Diese werden ersetzt durch die Link-Bibliotheken für Visual Studio (verwendbar ab Version 2005) unter demselben Namen (c16_pgxw.lib / c16_pgxe.lib). Bisher wurden die Varianten für Visual Studio mit der Dateiendung .mvc mitgeliefert.

  • Anpassung einiger bestehender Funktionen an 64-Bit Folgende Funktionen wurden verändert:

  • : Durch die Anpassungen ist existierender Programmcode in der Programmierschnittstelle oder DLL-Schnittstelle (für die geänderten Funktionen) u.

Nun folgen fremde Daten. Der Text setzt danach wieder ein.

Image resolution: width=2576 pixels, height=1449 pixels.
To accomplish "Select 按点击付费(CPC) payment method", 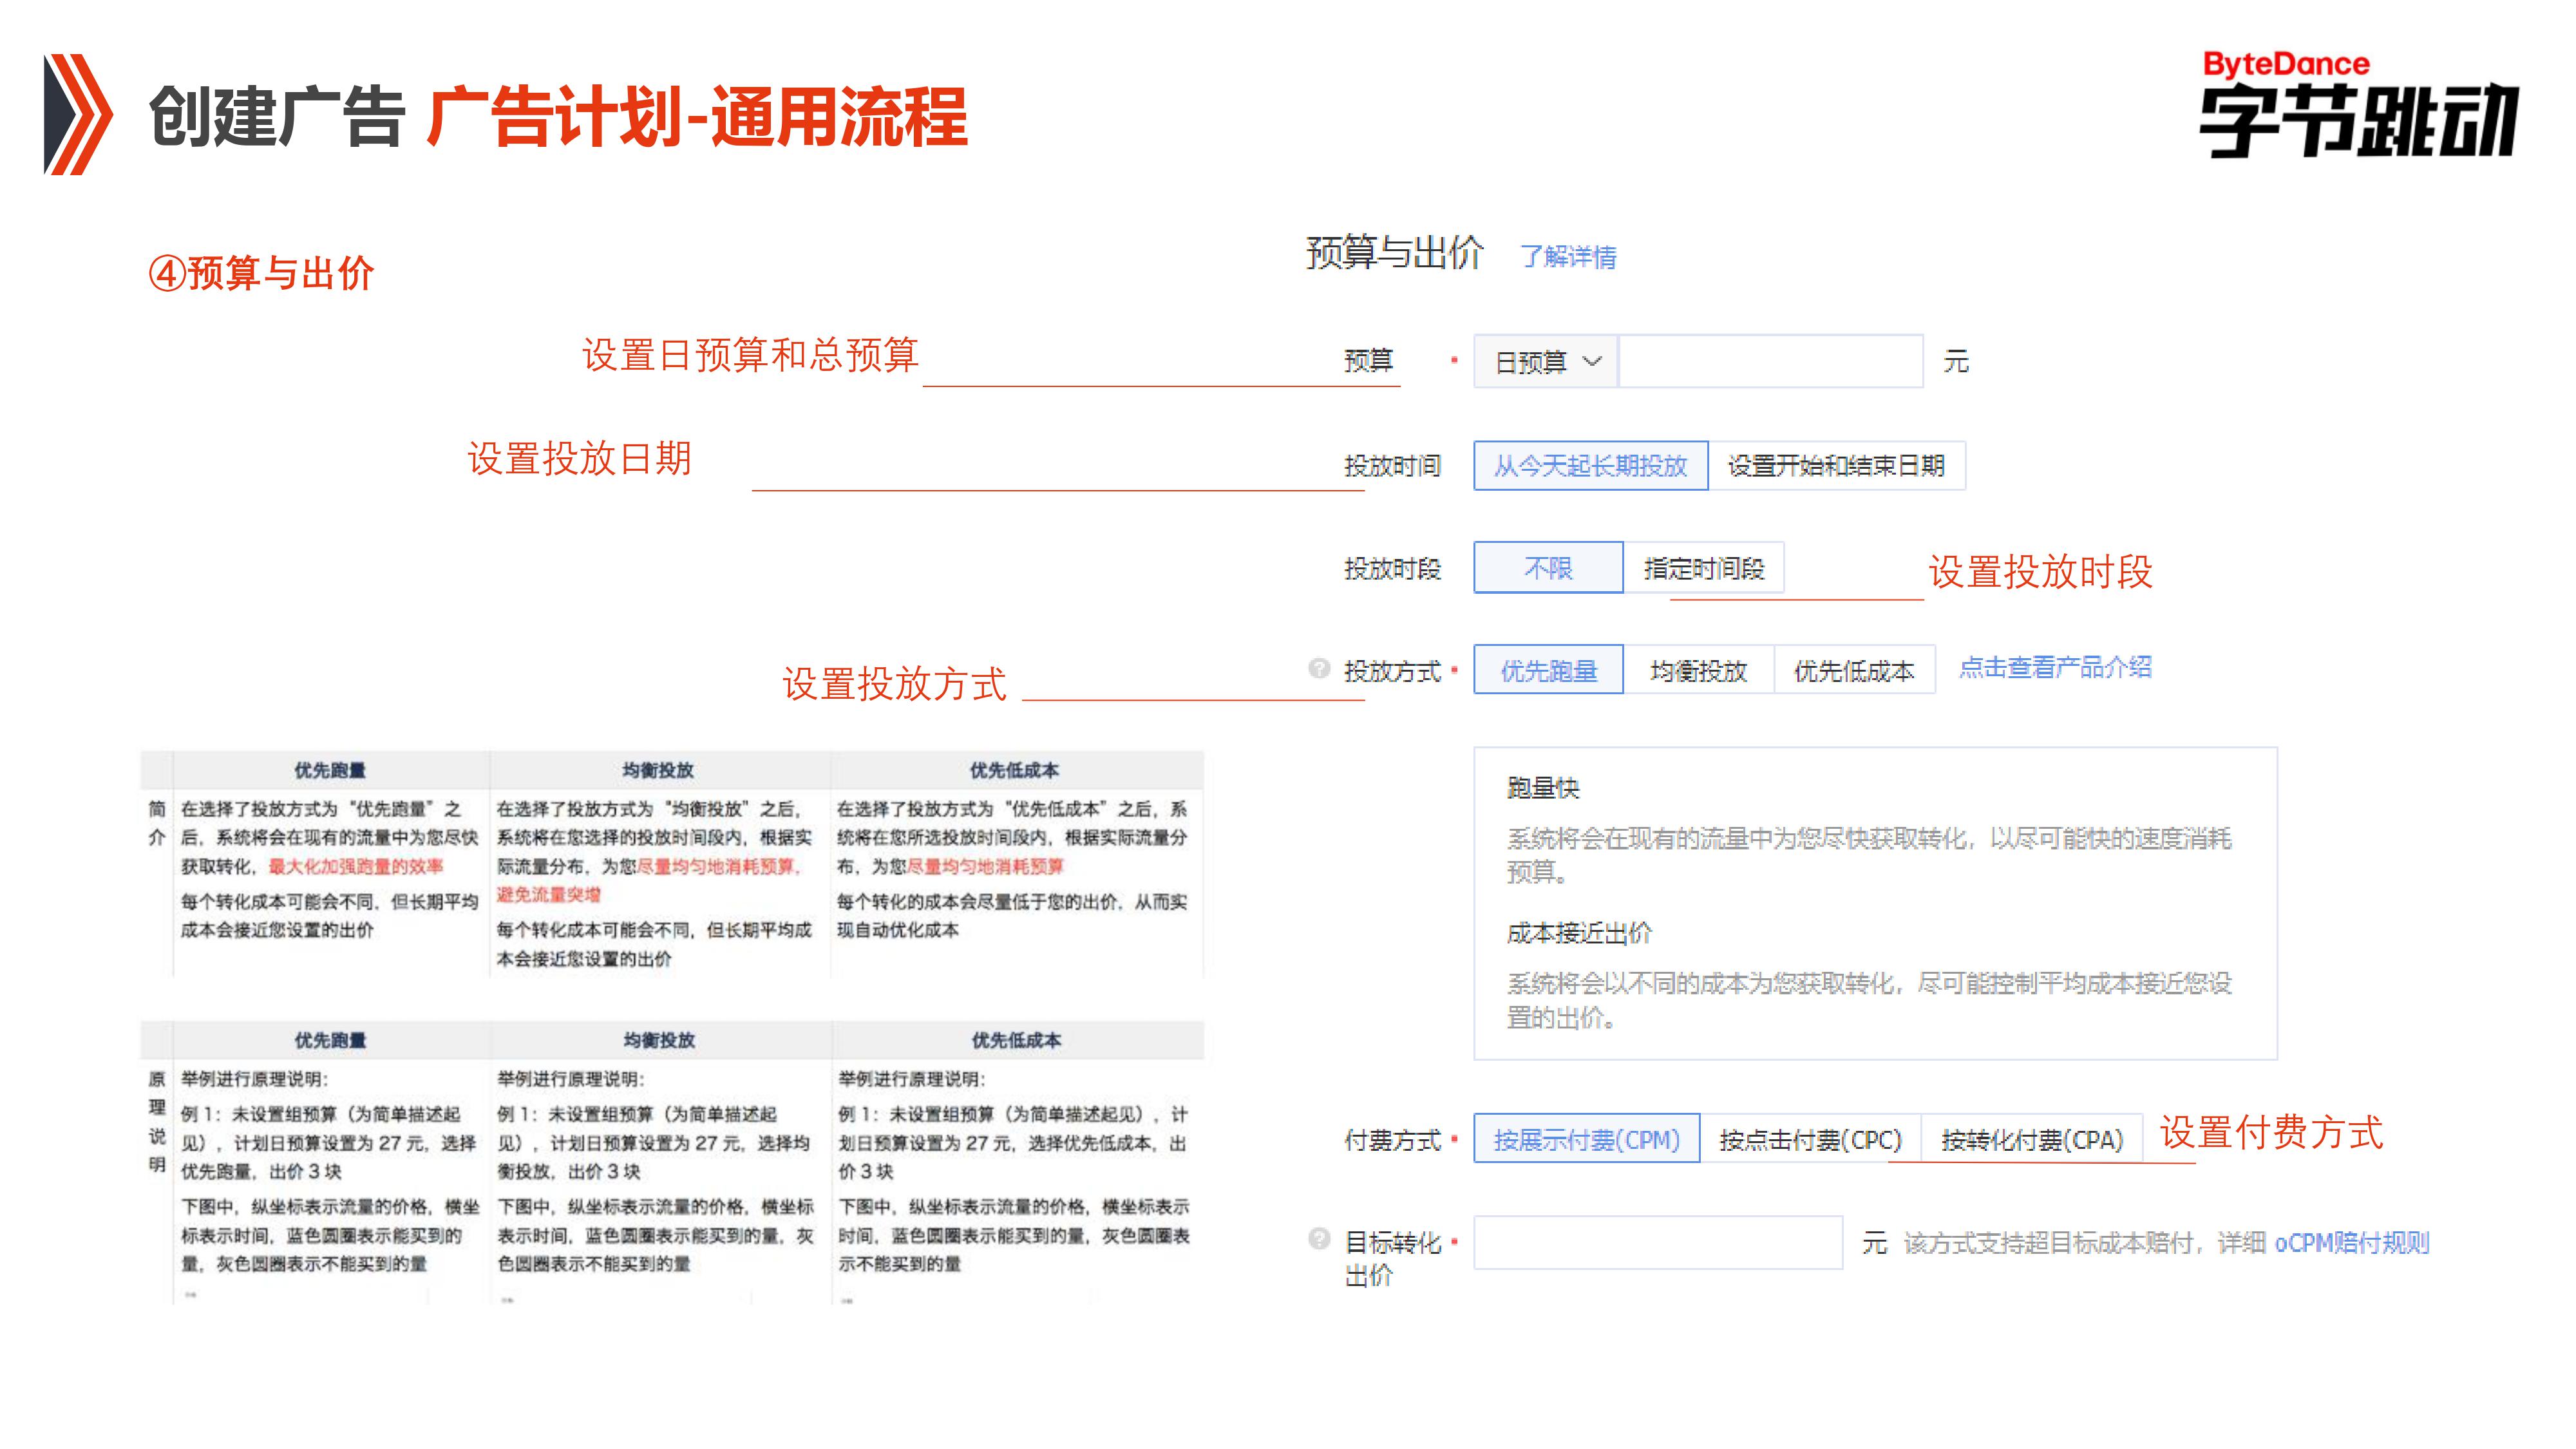I will click(1810, 1139).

U. nicht mehr kompatibel und muss geändert und neu übersetzt werden!

    • C16_KeyReorgWatch - Die Struktur vC16_KeyReorgInfo liefert die Datensatz-ID als vXLONG (64-Bit-Wert).
    • C16_RecLink - Das Argument aLinkNo wurde auf vXLONG (64-Bit) erweitert.
    • C16_RecRead64 - Das Argument aKeyNo wurde auf vXLONG (64-Bit) erweitert.
  • Suche nach regulären Ausdrücken auch ohne graphische Erweiterung Die Befehle StrFindRegEx () und TextSearchRegEx () stehen nun auch in Prozeduren der Programmierschnittstelle (ohne graphische Erweiterung) zur Verfügung.

info

Hierfür werden die Dateien c16_icu_w32.dll bzw. c16_icu_w64.dll für die 32- bzw. 64-Bit-Variante der Programmierschnittstelle benötigt.

  • C16_SelInfo Die Programmierschnittstelle hat nun die neue Funktion C16_SelInfo in Analogie zum SelInfo ()-Befehl. Hierdurch kann u.a. die Anzahl der Datensätze der selektion ermittelt werden.